Dr. Ken Davis, NMHS chief medical officer, said his regional hospital system has about 60 percent of the national average for physicians per 100,000 people. NMHS would like to increase its physician staff of 560 to 900, or 80 percent of the national average.
But failing tort reform, he fears the trend will go in the opposite direction.
"I think we're going to lose about 100 equivalent doctors over the next year," he said. "We may lose 20 percent of our physician manpower and we are very fragile with our coverage."
Davis, the Tupelo attorney, said doctors' ranks have actually grown in the last three years and they enjoy special protections: They can't be sued for charity work and they enjoy a shorter statute of limitations for cases against them than does the general public.
What's more, he said, the tort reform argument is largely a red herring.
○ ○ ○ ○ ○
● Task to carry out
Reproduce the passage above on physician staffing and tort reform verbatim, from "But failing tort" up to and including "a red herring.".
○ ○ ○ ○ ○
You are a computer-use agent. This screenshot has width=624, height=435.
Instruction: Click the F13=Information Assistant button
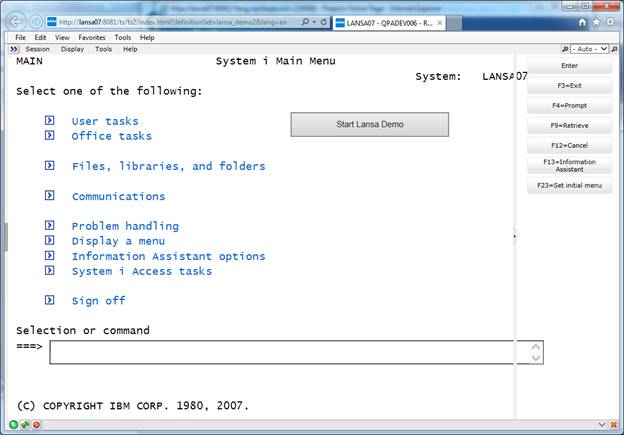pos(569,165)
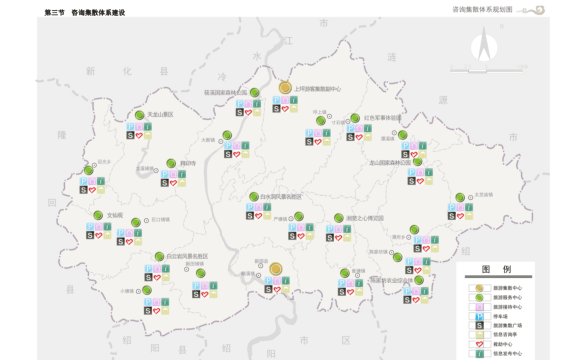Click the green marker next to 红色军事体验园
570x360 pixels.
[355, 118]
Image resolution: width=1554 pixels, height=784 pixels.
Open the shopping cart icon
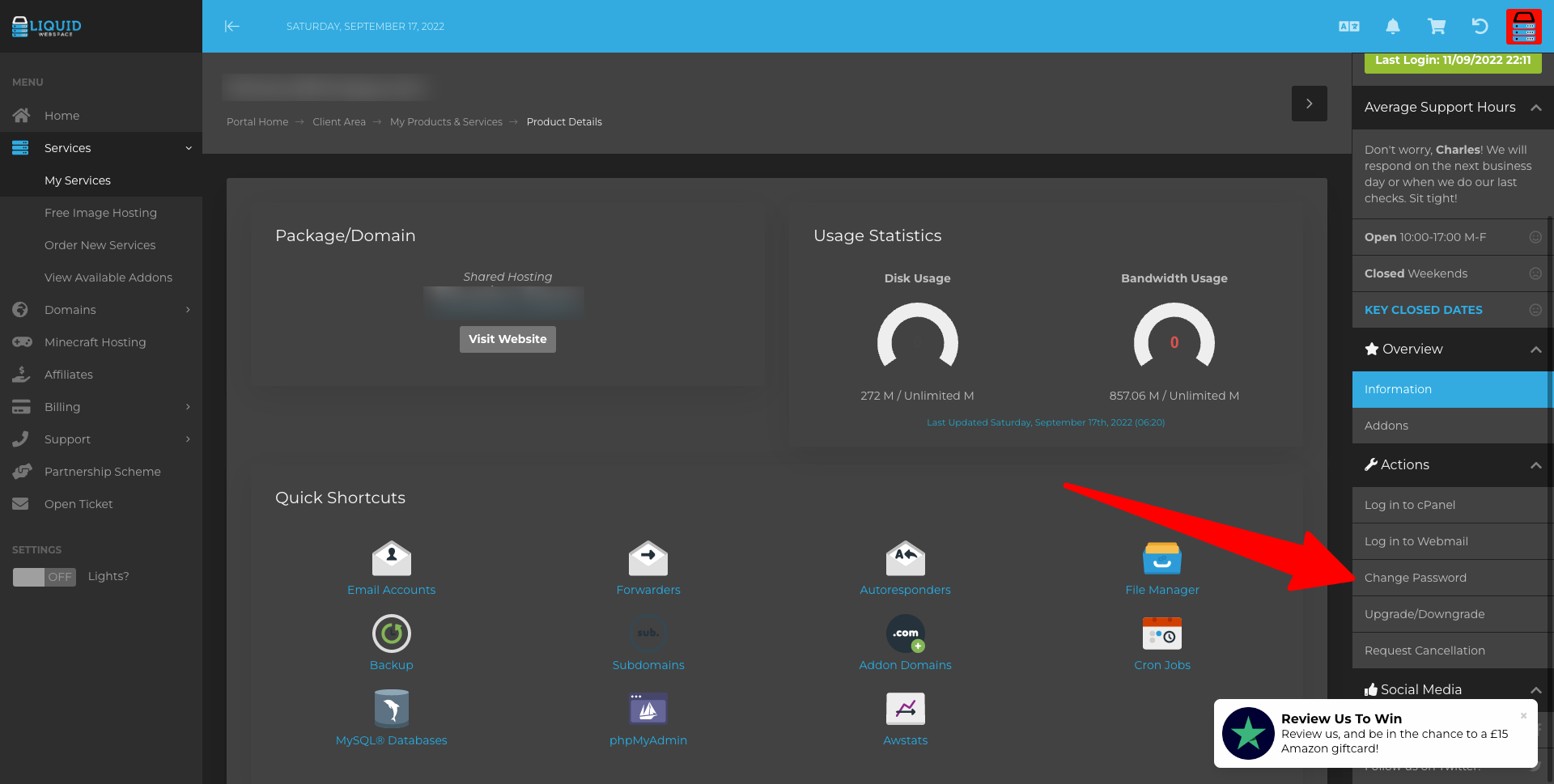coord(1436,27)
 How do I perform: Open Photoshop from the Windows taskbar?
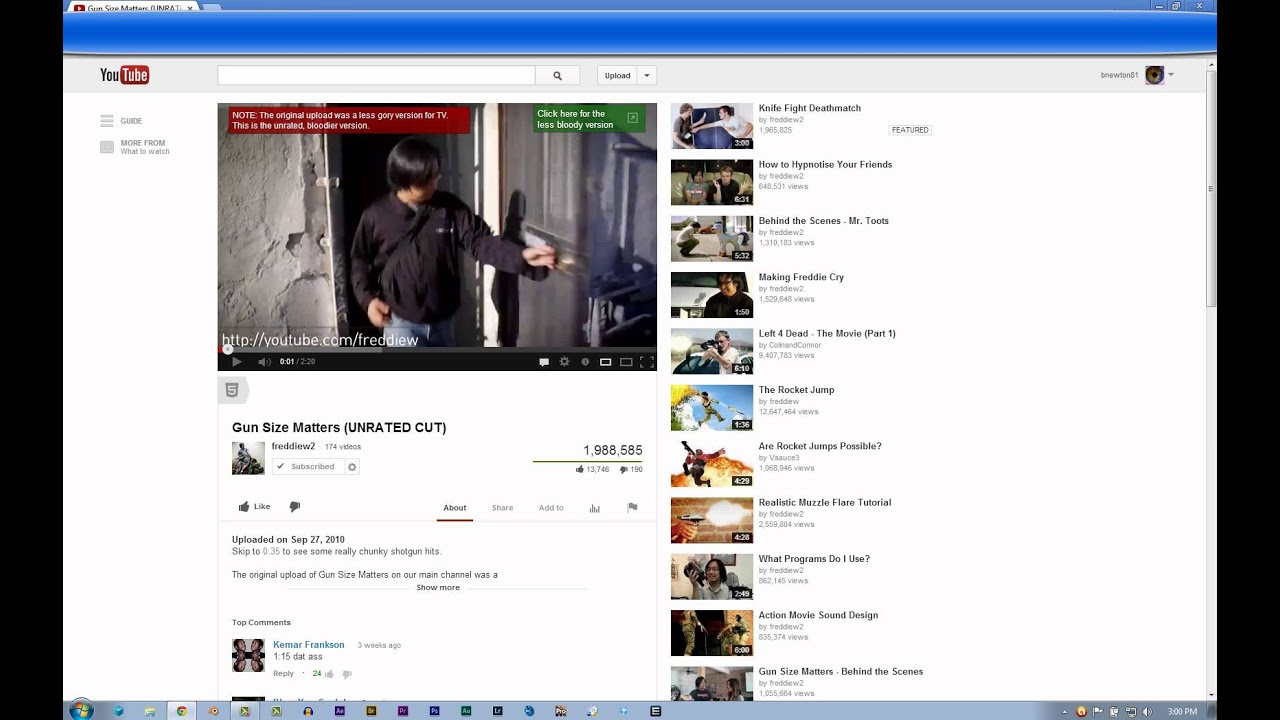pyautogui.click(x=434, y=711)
○ ○ ○ ○ ○
● Exercise output
But failing tort reform, he fears the trend will go in the opposite direction.
"I think we're going to lose about 100 equivalent doctors over the next year," he said. "We may lose 20 percent of our physician manpower and we are very fragile with our coverage."
Davis, the Tupelo attorney, said doctors' ranks have actually grown in the last three years and they enjoy special protections: They can't be sued for charity work and they enjoy a shorter statute of limitations for cases against them than does the general public.
What's more, he said, the tort reform argument is largely a red herring.